Yoav Levanon entre côté cour, d'un pas lent et cérémoniel il se dirige vers le grand Steinway qui l'attend sur scène. Né en 2004, il ressemble au jeune Franz Liszt. Il en a le visage pâle et la silhouette fine, la coiffure, mais ses cheveux, impeccablement coiffés et laqués, n'ont rien de romantique ; ils ne bougeront pas au cours du récital. Le jeune homme prend son temps pour arranger ses poignets de chemise, tirer sur ses manches, attend de longues secondes pour poser cérémonieusement ses mains sur le clavier avant de se lancer dans les Variations sérieuses de Mendelssohn. Se lancer ? Pas vraiment. Il énonce le thème de façon précieuse et artificielle, excessivement nuancée, trop lente, les phrases tombent et les pianissimos détimbrés se perdent dans l'acoustique pourtant excellente de l'auditorium. La sonorité est claire, sans densité, la pédale traîne parfois un peu, le jeu est assez flou, bien que Levanon soit un virtuose accompli. Sentiment étrange d'écouter un grand, grand talent pianistique qui n'a cependant pas la fulgurance que pouvaient avoir Evgeny Kissin ou Nikolaï Lugansky au même âge. Jamais dans ces variations Levanon ne réussit à faire oublier la complaisance avec laquelle il détaille les variations lentes, la vitesse un peu creuse avec laquelle il expédie les rapides, perdant tout le temps de vue cette pulsation qui doit les unifier du premier au dernier accord.

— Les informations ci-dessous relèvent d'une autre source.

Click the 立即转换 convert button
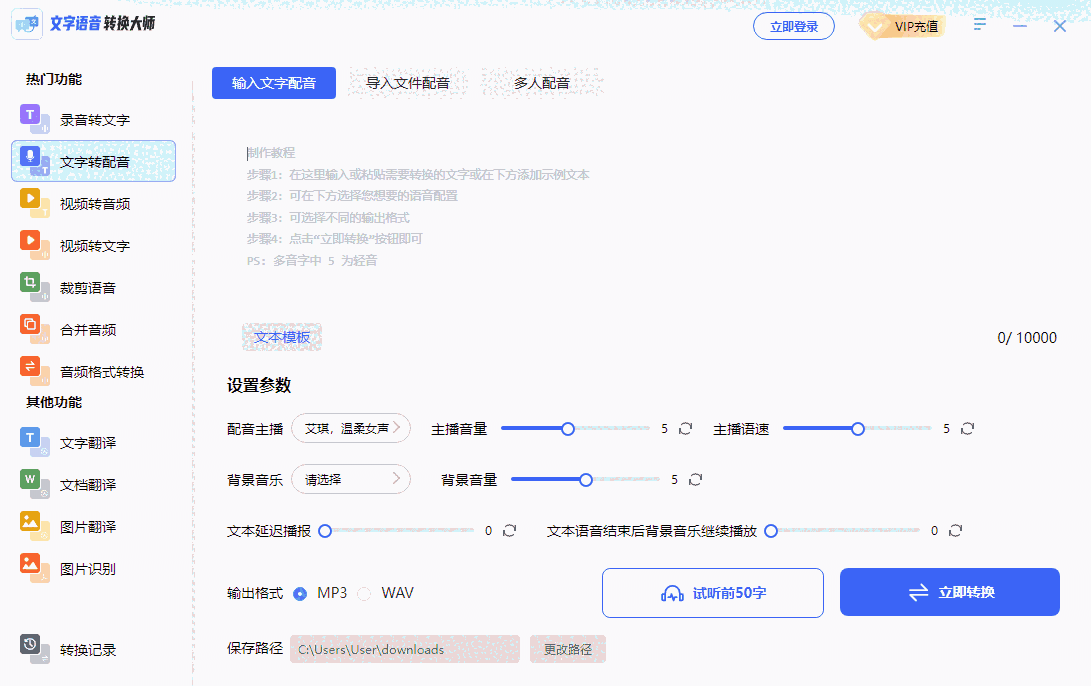The height and width of the screenshot is (686, 1091). [x=948, y=592]
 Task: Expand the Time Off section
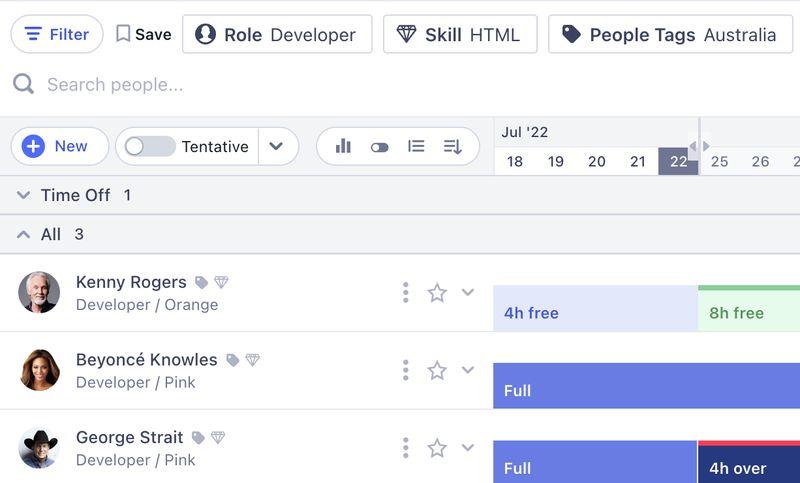pyautogui.click(x=24, y=196)
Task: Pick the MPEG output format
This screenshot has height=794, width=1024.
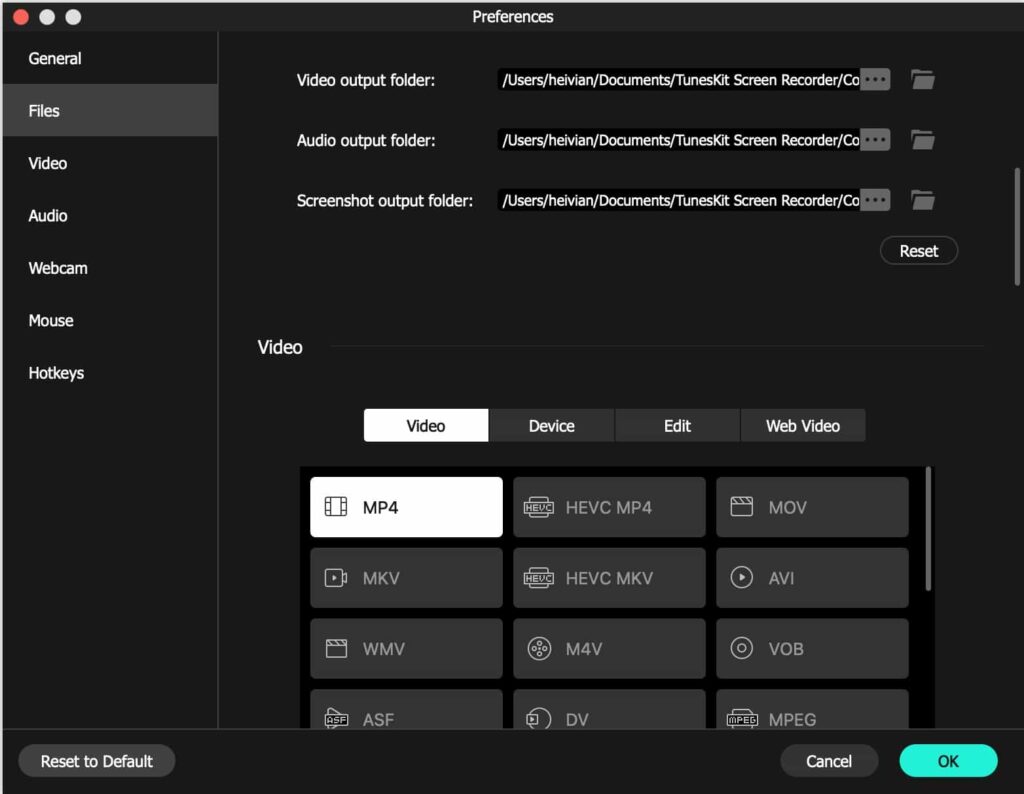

On a peur pour la Fantaisie de Schumann qui suit. Et l'on a raison. Le premier mouvement est privé de son élan vital, instrumentalement bien réalisé, mais les épisodes s'assemblent de façon hétérogène, alternant les chichis expressifs, les pianissimos – ici aussi détimbrés – et les poses étudiées. Jamais on n'est happé par cette musique passionnée. Le deuxième mouvement est privé de tension jusque dans les pages finales dans lesquelles Levanon semble arranger le texte pour ne pas tomber à côté, ce que les plus grands pianistes n'évitent pas : il savent que la tension née de ces sauts inconfortables aux deux mains fait intrinsèquement partie de l'œuvre. Le finale est joli mais ce n'est pas ce que l'on attend de ce mouvement-confession. Il y a fort longtemps, Radu Lupu l'avait donné en bis, salle Pleyel, le dédiant à Annie Fischer dont on venait d'apprendre la mort. Et le regretté Nelson Freire avait joué intégralement l'Opus 17 à la Philharmonie dans un silence religieux laissant un souvenir inoubliable dans le cœur de ceux qui étaient là.